Draper played Laura Caraday in her screenwriting debut film The Tic Code (1998). In 2003, she starred as Cat, a lesbian singer with a drug addiction in her play Getting Into Heaven (2003) at The Flea Theater; she also wrote the music with her husband and then-young son, Nat. She played Nina in the Broadway production of Brooklyn Boy in 2005. In addition, Draper was the creator, showrunner, head writer, and director of the hit Nickelodeon musical comedy series The Naked Brothers Band (2007–09), which was adapted by the pilot movie of the same name that she originally wrote and directed as an independent film in mid-2004.

In 2010, she appeared with a recurring guest role in the Showtime comedic television drama The Big C. Draper directed her son Alex's play What Would Woody Do? (2010) at The Flea Theater. In 2011, she also wrote and starred in an episode of the Current TV science fiction series Bar Karma and appeared in the play My Brilliant Divorce (2012) at the Bay Street Theater. Since then, she appeared in the film Side Effects and in the CBS television drama Golden Boy, both in 2013. In 2014, Draper appeared in the film Obvious Child.

Draper portrayed Sally in her film, Stella's Last Weekend, released in 2018. In 2020, she appeared in Emma Seligman's film Shiva Baby as the main character's mother, Debbie. IndieWire said that "Draper's refreshing take on a Jewish mother brightens" the film, and Variety called her performance "delightfully witty". Edge said that "Draper deserves awards attention for her amusing yet keen embodiment of the Jewish mother". Rough Cut compares her performance in the film to her similar role in Obvious Child.

==Awards==
In 1988, Draper's work on Thirtysomething earned her an Emmy Award nomination for Outstanding Supporting Actress in a Drama Series. In addition, Four Dogs and a Bone (1993) obtained her a New York Magazine award for Best Broadway Actress. For The Tic Code (1998), she took the Bronze Gryphon Award for Best Actress at the Giffoni Film Festival.

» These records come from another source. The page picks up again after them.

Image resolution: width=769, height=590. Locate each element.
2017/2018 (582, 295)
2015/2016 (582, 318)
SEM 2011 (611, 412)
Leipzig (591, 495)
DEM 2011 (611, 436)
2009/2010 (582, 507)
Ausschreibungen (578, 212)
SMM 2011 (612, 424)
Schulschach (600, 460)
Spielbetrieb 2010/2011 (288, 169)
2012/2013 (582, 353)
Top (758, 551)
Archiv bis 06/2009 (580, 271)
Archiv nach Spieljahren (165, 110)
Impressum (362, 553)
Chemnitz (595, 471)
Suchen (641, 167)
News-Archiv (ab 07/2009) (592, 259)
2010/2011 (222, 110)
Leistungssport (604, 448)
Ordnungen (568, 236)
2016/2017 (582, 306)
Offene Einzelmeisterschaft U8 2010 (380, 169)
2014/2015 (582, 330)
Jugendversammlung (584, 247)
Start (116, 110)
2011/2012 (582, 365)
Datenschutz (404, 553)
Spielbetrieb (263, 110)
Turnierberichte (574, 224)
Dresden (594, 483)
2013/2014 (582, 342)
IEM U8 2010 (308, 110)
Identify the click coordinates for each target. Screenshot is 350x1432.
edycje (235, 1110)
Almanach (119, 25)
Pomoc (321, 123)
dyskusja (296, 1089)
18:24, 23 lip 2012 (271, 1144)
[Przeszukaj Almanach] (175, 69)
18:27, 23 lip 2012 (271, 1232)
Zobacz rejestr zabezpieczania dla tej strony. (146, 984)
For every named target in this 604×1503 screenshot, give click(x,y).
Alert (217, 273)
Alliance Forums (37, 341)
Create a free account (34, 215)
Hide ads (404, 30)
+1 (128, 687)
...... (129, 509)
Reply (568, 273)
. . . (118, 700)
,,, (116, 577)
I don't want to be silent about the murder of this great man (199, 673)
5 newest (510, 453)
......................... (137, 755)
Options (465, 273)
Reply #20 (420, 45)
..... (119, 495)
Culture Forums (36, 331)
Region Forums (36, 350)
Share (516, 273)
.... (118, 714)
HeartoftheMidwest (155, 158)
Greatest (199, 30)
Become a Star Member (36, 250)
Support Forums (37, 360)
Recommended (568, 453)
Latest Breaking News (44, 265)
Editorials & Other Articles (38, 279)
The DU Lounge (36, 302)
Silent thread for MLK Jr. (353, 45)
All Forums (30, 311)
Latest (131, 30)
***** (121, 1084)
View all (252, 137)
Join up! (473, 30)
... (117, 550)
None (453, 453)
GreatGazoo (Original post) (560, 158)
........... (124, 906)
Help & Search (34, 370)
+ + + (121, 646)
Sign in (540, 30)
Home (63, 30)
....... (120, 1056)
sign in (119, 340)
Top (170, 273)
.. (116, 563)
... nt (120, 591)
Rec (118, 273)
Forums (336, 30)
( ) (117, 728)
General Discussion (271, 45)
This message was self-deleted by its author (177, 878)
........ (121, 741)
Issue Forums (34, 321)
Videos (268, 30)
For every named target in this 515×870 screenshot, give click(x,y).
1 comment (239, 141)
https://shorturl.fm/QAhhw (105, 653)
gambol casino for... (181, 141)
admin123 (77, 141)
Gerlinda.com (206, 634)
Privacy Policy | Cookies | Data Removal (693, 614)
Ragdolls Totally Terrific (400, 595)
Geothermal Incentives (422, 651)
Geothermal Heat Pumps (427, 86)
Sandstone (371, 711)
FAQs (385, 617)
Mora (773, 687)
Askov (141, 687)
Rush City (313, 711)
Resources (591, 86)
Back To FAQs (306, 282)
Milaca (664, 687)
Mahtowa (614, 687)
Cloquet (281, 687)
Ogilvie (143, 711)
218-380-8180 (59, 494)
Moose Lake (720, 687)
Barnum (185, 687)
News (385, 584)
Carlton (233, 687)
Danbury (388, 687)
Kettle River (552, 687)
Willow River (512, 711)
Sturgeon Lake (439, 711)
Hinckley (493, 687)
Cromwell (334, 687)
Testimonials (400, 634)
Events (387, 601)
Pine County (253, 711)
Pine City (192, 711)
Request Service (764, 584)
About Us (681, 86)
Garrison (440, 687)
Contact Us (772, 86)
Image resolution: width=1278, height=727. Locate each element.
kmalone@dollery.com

Draper received the Audience Award for a Family Feature Film for The Naked Brothers Band: The Movie at the Hamptons International Film Festival in 2005. She had two Writers Guild Award nominations for The Naked Brothers Band TV series (2007–09). The first, in 2007, Draper was nominated in the section of Children's Episodic Shows & Specials for the episode "Nat is a Stand Up Guy". She was also given the Children's Script: Long Form or Special category for the TV movie "Polar Bears" in 2009.

In 2018, Stella's Last Weekend won Draper the Grand Prize at the San Antonio Film Festival.